Task to complete:
The whole listing below is to be returned without alteration.

Source data:
_ _ _

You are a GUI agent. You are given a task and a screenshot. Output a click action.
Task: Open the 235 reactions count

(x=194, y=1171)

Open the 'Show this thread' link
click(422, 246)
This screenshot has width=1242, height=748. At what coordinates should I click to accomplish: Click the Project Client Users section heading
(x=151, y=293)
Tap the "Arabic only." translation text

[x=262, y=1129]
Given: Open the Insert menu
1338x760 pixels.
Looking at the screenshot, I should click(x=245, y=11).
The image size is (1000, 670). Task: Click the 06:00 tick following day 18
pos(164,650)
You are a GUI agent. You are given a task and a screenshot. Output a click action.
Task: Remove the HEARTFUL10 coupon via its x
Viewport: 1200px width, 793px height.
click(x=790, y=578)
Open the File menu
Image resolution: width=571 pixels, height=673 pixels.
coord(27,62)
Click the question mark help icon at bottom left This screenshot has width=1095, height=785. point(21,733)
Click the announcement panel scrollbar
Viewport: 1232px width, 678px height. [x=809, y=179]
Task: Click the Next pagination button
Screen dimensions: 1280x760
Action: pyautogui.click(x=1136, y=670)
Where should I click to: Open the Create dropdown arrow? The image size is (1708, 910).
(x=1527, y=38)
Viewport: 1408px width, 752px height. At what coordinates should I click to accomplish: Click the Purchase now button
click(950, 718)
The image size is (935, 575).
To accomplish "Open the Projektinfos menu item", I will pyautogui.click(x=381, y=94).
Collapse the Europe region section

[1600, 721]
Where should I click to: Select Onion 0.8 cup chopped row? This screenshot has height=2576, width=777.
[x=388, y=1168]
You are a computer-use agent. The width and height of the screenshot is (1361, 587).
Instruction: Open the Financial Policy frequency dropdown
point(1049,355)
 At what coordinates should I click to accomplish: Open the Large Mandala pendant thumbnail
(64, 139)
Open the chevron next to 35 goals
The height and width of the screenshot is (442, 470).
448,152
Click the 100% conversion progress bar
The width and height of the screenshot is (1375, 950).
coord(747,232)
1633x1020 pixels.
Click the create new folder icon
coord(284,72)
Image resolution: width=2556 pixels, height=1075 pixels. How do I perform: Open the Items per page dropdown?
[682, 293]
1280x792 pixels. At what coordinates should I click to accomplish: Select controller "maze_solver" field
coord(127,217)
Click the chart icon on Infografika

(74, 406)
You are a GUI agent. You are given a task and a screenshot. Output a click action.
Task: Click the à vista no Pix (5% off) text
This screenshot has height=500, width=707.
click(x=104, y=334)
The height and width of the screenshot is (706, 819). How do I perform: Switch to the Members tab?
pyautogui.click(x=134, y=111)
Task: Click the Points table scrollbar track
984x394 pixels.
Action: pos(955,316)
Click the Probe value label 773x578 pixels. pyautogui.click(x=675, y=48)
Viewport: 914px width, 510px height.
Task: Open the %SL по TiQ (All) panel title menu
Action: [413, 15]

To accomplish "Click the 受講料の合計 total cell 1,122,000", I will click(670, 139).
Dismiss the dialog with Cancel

_ _ _

Finished exercise:
You are a GUI agent. You are given a task and a screenshot. Output a click action.
Task: Open the 235 reactions count

(x=194, y=1171)

Open the 'Show this thread' link
click(422, 246)
This screenshot has width=1242, height=748. At what coordinates should I click to accomplish: Click the Project Client Users section heading
(x=151, y=293)
Tap the "Arabic only." translation text

[x=262, y=1129]
Given: Open the Insert menu
1338x760 pixels.
Looking at the screenshot, I should click(x=245, y=11).
The image size is (1000, 670). Task: Click the 06:00 tick following day 18
pos(164,650)
You are a GUI agent. You are given a task and a screenshot. Output a click action.
Task: Remove the HEARTFUL10 coupon via its x
Viewport: 1200px width, 793px height.
click(x=790, y=578)
Open the File menu
Image resolution: width=571 pixels, height=673 pixels.
coord(27,62)
Click the question mark help icon at bottom left This screenshot has width=1095, height=785. point(21,733)
Click the announcement panel scrollbar
Viewport: 1232px width, 678px height. [x=809, y=179]
Task: Click the Next pagination button
Screen dimensions: 1280x760
Action: pyautogui.click(x=1136, y=670)
Where should I click to: Open the Create dropdown arrow? The image size is (1708, 910).
(x=1527, y=38)
Viewport: 1408px width, 752px height. At what coordinates should I click to accomplish: Click the Purchase now button
click(950, 718)
The image size is (935, 575).
To accomplish "Open the Projektinfos menu item", I will pyautogui.click(x=381, y=94).
Collapse the Europe region section

[1600, 721]
Where should I click to: Select Onion 0.8 cup chopped row? This screenshot has height=2576, width=777.
[x=388, y=1168]
You are a computer-use agent. The width and height of the screenshot is (1361, 587).
Instruction: Open the Financial Policy frequency dropdown
point(1049,355)
 At what coordinates should I click to accomplish: Open the Large Mandala pendant thumbnail
(64, 139)
Open the chevron next to 35 goals
The height and width of the screenshot is (442, 470).
448,152
Click the 100% conversion progress bar
The width and height of the screenshot is (1375, 950).
coord(747,232)
1633x1020 pixels.
Click the create new folder icon
coord(284,72)
Image resolution: width=2556 pixels, height=1075 pixels. How do I perform: Open the Items per page dropdown?
[682, 293]
1280x792 pixels. At what coordinates should I click to accomplish: Select controller "maze_solver" field
coord(127,217)
Click the chart icon on Infografika

(74, 406)
You are a GUI agent. You are given a task and a screenshot. Output a click action.
Task: Click the à vista no Pix (5% off) text
This screenshot has height=500, width=707.
click(x=104, y=334)
The height and width of the screenshot is (706, 819). How do I perform: Switch to the Members tab?
pyautogui.click(x=134, y=111)
Task: Click the Points table scrollbar track
984x394 pixels.
Action: pos(955,316)
Click the Probe value label 773x578 pixels. pyautogui.click(x=675, y=48)
Viewport: 914px width, 510px height.
Task: Open the %SL по TiQ (All) panel title menu
Action: [413, 15]

To accomplish "Click the 受講料の合計 total cell 1,122,000", I will click(670, 139).
Dismiss the dialog with Cancel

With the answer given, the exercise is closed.